That framing distinguishes a coding mistake from an architectural consequence: the flaw is built into how MCP was specified, and patching the 14 named CVEs does not change it. Any new MCP server built on the current SDK inherits the same structural risk.

This guide is the complete reference for understanding what happened, what it means for your organisation’s AI infrastructure, and what to do about it. The seven articles below cover every dimension of the problem, from the technical root cause to the governance gap to the remediation playbook.

In this guide:

What Is the Model Context Protocol and Why Does It Matter for Security?

The Model Context Protocol is an open standard, launched by Anthropic in November 2024 and donated to the Linux Foundation in December 2025, that defines how AI agents communicate with external tools, databases, and services. Its default local transport mechanism — STDIO (standard input/output) — spawns MCP servers as operating system subprocesses, executing any command it receives without a validation checkpoint. That design decision is the root cause of every CVE in the 2026 disclosure.

MCP’s adoption moved from an Anthropic-only project in late 2024 to cross-industry adoption within 18 months. OpenAI adopted it in March 2025, Google DeepMind followed in April 2025, and it was embedded into Claude Code, Cursor, VS Code Copilot, Windsurf, and dozens of AI frameworks — accumulating more than 150 million SDK downloads along the way.

That adoption speed is what makes the security problem significant. When a single protocol layer is shared by every downstream AI agent, framework, and developer tool, a flaw at the protocol level propagates without code changes to every dependent system. You are not patching one product; you are managing the residual exposure of a protocol embedded in most of the AI toolchain your engineers are already using.

The governance gap created by rapid adoption compounds the technical risk. Engineering organisations integrate AI toolchains faster than security processes can track them. The servers they connected were not inventoried, not version-pinned, and not governed.

For the definitive technical account of the STDIO vulnerability, see How the OX Security Audit Exposed 7,000 Plus MCP Servers, 14 CVEs, and One Design Flaw.

What Did OX Security Find When They Audited 7,000 MCP Servers?

OX Security scanned more than 7,000 publicly accessible MCP servers in April 2026 and found that the default STDIO transport mechanism allows an attacker to inject arbitrary operating system commands through configuration inputs — a class of flaw they designated “the mother of all AI supply chains.” Six live production platforms with paying customers were confirmed exploitable. The audit produced 14 CVEs, ten or more rated high or critical.

OX identified four exploit families that cover the primary attack surface categories:

  1. Direct STDIO command injection — unsanitised input passed directly to StdioServerParameters, which executes it as an OS command.
  2. Allowlist bypass via npx/npm argument manipulation — legitimate-looking arguments that trick the allowlist into permitting execution of attacker-controlled commands.
  3. Zero-click prompt injection — the most severe case, exemplified by Windsurf (CVE-2026-30615): opening a Git repository containing a malicious MCP configuration file causes Windsurf to execute the specified command automatically, with no user interaction required.
  4. MITM transport-type substitution — an attacker downgrades a connection from the safer HTTP/SSE transport to STDIO, removing the network boundary and authentication layer.

Study questions:
(A) List the four exploit families that OX identified, according to the MCP security excerpt.
(B) Retype the MCP security excerpt from "The governance gap created" up to and including "and not governed.".
The items after the MCP security excerpt are separate material.

Stored entries:
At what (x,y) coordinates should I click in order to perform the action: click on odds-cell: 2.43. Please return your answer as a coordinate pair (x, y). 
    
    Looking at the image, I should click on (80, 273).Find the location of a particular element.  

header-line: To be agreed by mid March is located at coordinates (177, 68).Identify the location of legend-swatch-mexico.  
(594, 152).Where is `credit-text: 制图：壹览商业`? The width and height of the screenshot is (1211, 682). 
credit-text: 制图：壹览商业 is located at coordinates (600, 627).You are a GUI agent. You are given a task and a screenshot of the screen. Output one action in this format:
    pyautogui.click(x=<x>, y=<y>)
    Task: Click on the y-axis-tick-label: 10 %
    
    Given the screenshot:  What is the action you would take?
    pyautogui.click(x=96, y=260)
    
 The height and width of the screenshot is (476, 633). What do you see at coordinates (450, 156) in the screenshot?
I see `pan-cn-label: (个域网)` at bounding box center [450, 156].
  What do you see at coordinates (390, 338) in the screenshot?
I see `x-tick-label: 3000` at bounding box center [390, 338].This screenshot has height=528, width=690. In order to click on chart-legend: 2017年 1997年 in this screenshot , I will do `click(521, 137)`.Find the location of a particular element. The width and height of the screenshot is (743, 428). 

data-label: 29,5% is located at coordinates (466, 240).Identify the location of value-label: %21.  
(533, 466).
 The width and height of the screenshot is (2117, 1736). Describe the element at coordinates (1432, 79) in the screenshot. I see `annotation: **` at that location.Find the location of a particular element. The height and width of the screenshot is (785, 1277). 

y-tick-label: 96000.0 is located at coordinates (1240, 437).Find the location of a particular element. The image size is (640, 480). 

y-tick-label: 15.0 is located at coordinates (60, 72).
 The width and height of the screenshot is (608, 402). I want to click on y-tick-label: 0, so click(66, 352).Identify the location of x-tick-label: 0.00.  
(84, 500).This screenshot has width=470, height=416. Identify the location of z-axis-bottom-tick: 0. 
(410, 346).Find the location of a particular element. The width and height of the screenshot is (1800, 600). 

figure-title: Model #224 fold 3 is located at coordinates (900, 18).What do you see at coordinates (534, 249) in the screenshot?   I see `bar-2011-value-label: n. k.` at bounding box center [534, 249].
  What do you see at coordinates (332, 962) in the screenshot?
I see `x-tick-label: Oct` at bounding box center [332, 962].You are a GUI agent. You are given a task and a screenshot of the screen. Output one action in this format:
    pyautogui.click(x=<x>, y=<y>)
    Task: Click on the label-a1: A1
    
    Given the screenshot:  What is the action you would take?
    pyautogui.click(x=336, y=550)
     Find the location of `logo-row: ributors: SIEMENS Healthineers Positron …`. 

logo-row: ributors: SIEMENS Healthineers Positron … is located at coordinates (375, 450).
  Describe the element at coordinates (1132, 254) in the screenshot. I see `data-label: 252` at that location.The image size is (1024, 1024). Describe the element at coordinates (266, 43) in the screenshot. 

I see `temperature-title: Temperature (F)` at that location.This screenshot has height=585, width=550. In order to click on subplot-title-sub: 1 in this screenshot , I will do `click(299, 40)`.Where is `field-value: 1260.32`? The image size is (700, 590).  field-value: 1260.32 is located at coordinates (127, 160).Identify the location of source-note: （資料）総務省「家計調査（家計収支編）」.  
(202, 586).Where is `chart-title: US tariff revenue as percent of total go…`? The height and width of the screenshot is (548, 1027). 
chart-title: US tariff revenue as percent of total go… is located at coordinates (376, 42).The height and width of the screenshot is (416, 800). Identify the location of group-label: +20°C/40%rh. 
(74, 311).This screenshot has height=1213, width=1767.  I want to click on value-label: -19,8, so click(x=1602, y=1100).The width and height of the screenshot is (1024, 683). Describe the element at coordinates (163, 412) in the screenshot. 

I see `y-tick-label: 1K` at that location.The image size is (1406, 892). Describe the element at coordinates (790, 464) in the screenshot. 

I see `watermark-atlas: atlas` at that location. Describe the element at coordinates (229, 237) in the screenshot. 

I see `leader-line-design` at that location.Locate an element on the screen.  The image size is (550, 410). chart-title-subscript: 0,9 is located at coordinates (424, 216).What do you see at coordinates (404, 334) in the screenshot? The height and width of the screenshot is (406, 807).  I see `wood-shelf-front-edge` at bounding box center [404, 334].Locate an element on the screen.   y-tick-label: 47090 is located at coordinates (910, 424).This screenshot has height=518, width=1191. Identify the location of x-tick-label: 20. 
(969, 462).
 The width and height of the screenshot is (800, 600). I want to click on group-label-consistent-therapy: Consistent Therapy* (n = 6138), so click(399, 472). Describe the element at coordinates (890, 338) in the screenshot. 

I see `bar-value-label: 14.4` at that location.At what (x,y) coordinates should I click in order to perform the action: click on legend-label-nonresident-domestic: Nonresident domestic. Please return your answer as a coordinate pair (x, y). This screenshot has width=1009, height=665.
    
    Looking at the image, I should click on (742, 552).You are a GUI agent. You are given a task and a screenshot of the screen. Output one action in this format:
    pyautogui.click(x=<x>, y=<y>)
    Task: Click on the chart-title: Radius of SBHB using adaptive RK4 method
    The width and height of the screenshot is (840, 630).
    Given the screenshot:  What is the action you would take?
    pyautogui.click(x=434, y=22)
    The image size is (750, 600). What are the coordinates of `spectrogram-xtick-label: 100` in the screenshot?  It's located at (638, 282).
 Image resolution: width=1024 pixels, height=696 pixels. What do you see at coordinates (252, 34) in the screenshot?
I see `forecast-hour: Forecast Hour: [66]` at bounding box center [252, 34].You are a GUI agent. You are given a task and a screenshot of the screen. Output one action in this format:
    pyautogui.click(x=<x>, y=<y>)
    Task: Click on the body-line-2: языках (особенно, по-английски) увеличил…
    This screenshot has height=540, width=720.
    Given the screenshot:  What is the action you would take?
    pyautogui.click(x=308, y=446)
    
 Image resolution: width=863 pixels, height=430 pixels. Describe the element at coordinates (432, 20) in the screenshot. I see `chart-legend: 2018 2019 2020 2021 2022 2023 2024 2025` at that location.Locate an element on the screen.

Task results:
(A)
1. Direct STDIO command injection
2. Allowlist bypass via npx/npm argument manipulation
3. Zero-click prompt injection
4. MITM transport-type substitution

(B)
The governance gap created by rapid adoption compounds the technical risk. Engineering organisations integrate AI toolchains faster than security processes can track them. The servers they connected were not inventoried, not version-pinned, and not governed.